Visualize your most-used programming languages in your GitHub repos.

How It Works

Langits shows the programming languages that make up the GitHub repositories of a given GitHub user. The languages are broken down into percentages based on their propo rtion throughout all of the user's GitHub repositories. The app queries GitHub's GraphQL API to obtain the data for the given user.

API Limitations

The GitHub GraphQL API limits the request query to 100 repositories. This is the value used by Langits; the visualization above is only representative of the given user's latest 100 repositories ordered by push time. Since GitHub allows users to have unlimited repos, this could skew and change the meaning of the data! One should keep this in the back of their mind when querying a username, and one may also check the user's GitHub page if they see that 100 repositories are visualized here.

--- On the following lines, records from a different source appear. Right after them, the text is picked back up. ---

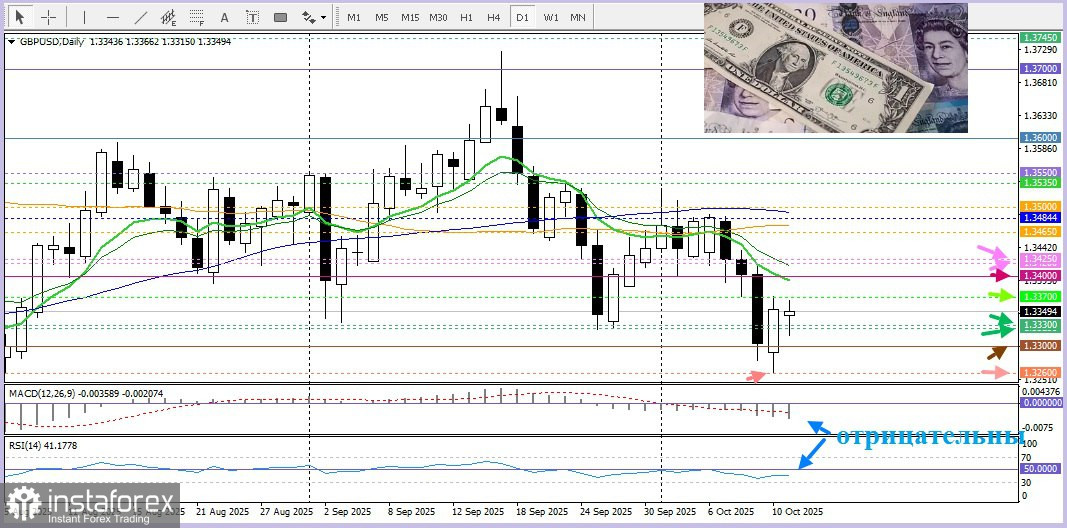Select the trendline drawing tool
The width and height of the screenshot is (1067, 528).
tap(141, 17)
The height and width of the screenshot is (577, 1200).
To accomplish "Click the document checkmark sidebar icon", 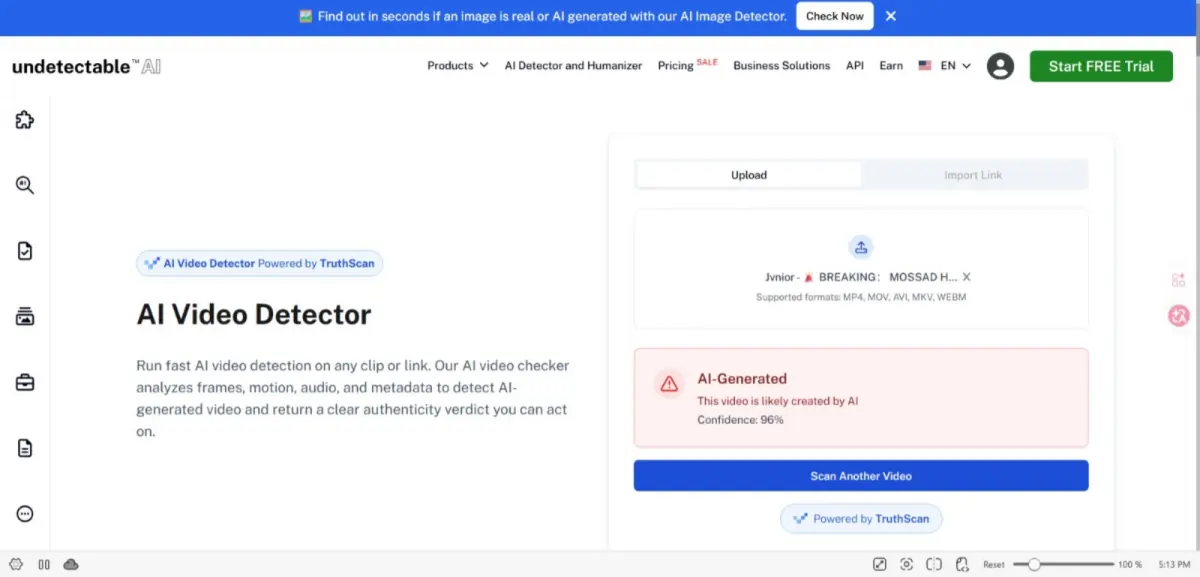I will (x=25, y=251).
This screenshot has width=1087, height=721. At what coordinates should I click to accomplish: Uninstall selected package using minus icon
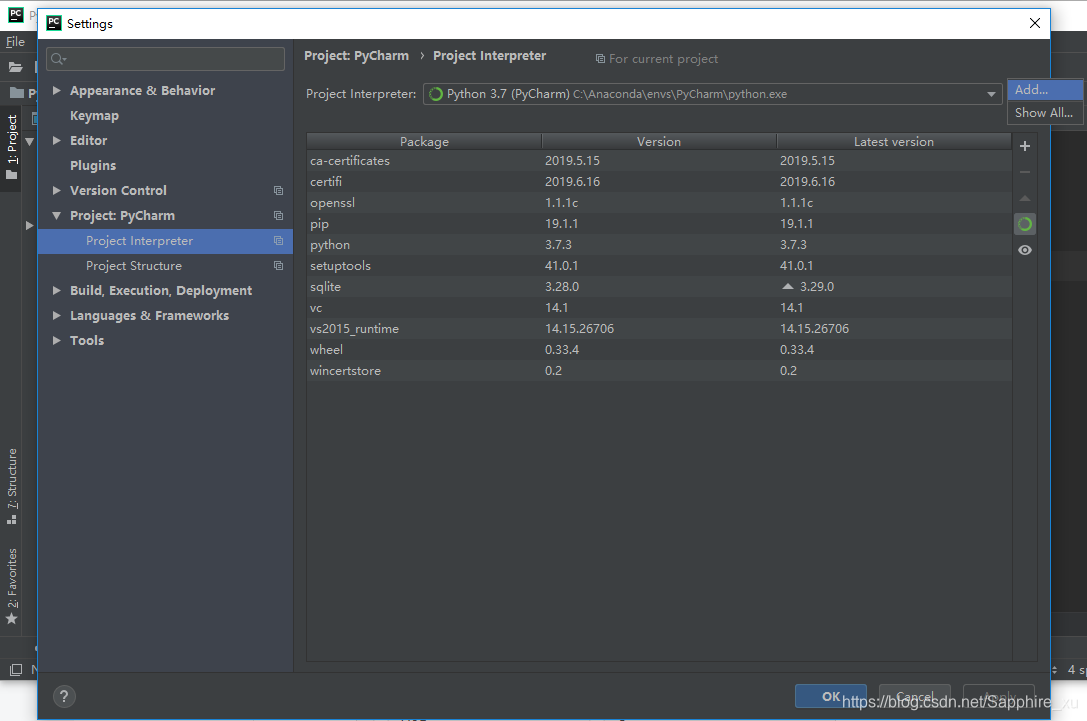point(1024,171)
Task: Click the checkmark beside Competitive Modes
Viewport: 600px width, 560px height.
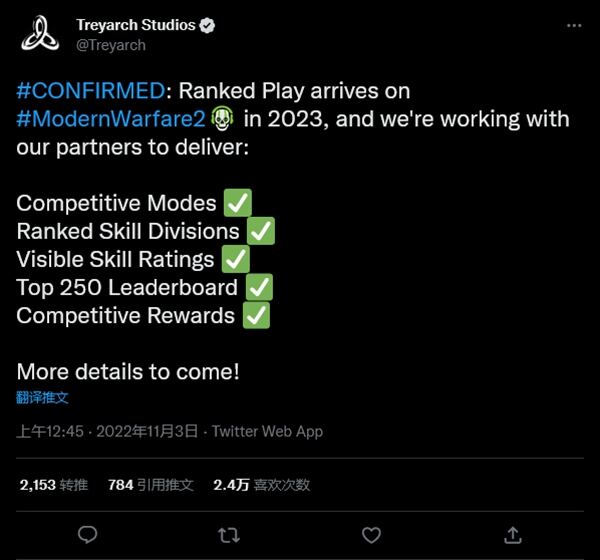Action: [237, 204]
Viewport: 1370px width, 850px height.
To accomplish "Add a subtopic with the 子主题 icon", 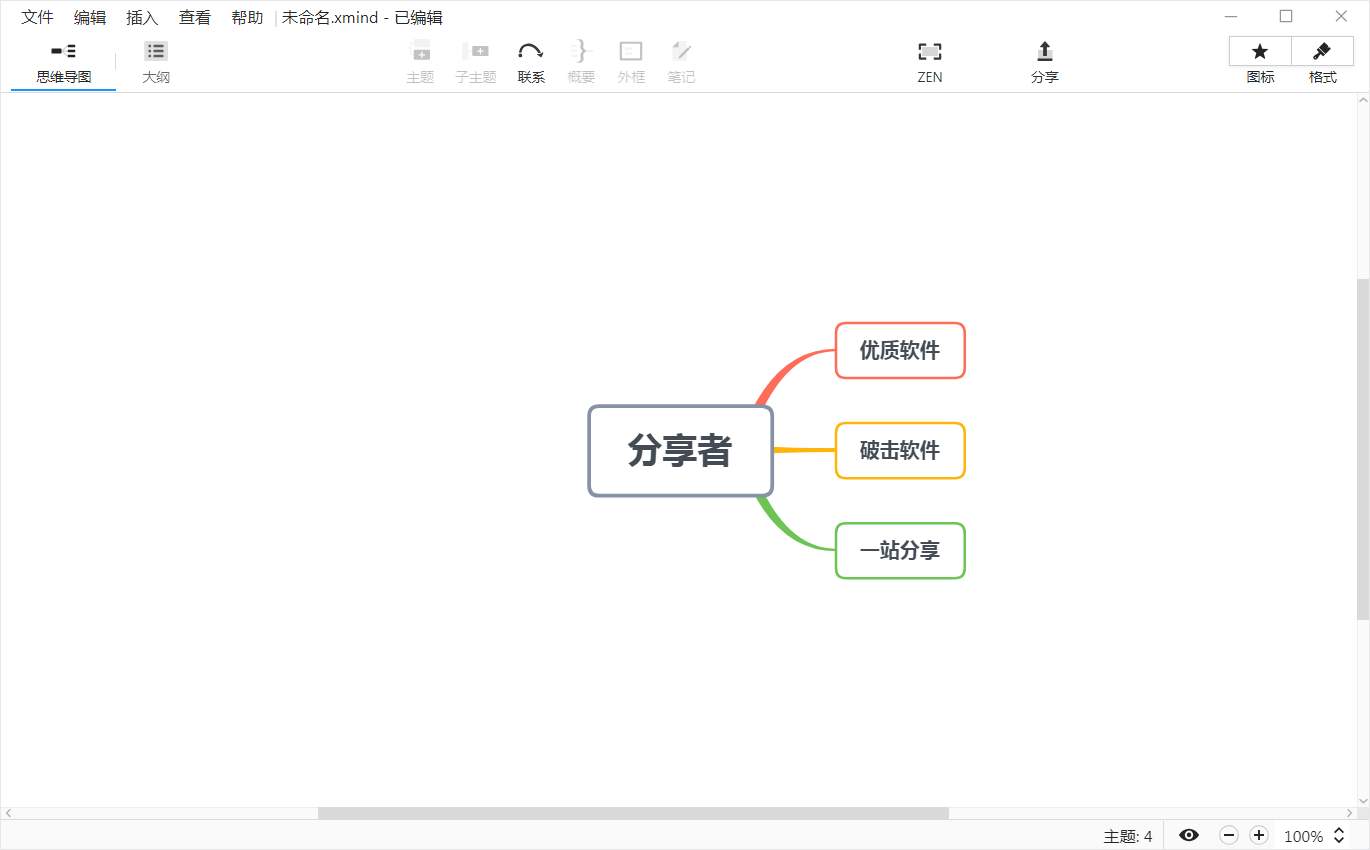I will click(x=476, y=60).
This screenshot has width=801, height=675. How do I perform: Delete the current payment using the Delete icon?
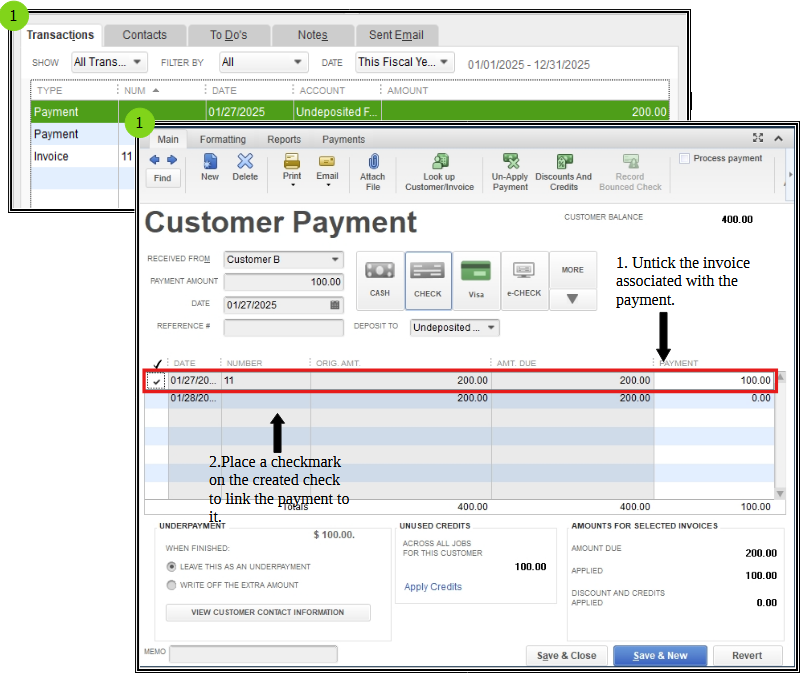click(x=246, y=168)
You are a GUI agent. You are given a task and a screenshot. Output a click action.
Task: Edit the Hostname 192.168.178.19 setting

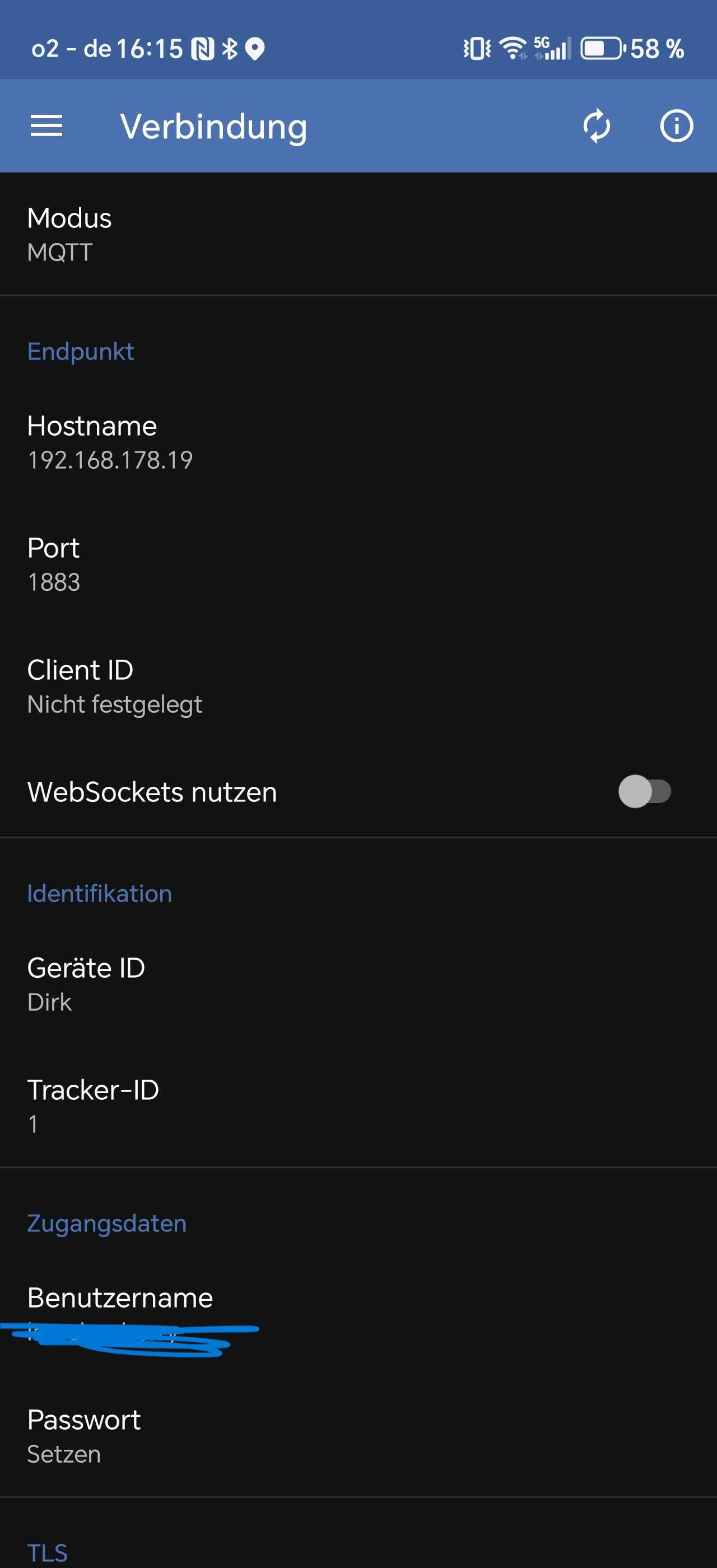click(358, 442)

The API also limits the number of programming languages returned by the request to 100, and this is also the value used by Langits. It is likely that very few repos have over 100 languages used in them, so this limitation should rarely show its effects.

What is a Language?

GitHub considers more than strictly just programming languages when they characterize a repository. For example, the Vue.js v3 docs display Vue, TypeScript, and JavaScript (among others) as its languages. Vue is not a language itself, but a JavaScript library!

A percent line and description of language make-up of the Vue.js docs repo
A screenshot of the visualization of languages in the Vue.js docs repo on GitHub.com taken April 21, 2023.

GitHub recognizes over 960 languages, and the list is being updated quite frequently. They categorize recognized languages as data, programming, markup, prose, or nil. Check out GitHub's handy linguist Gist for more detail.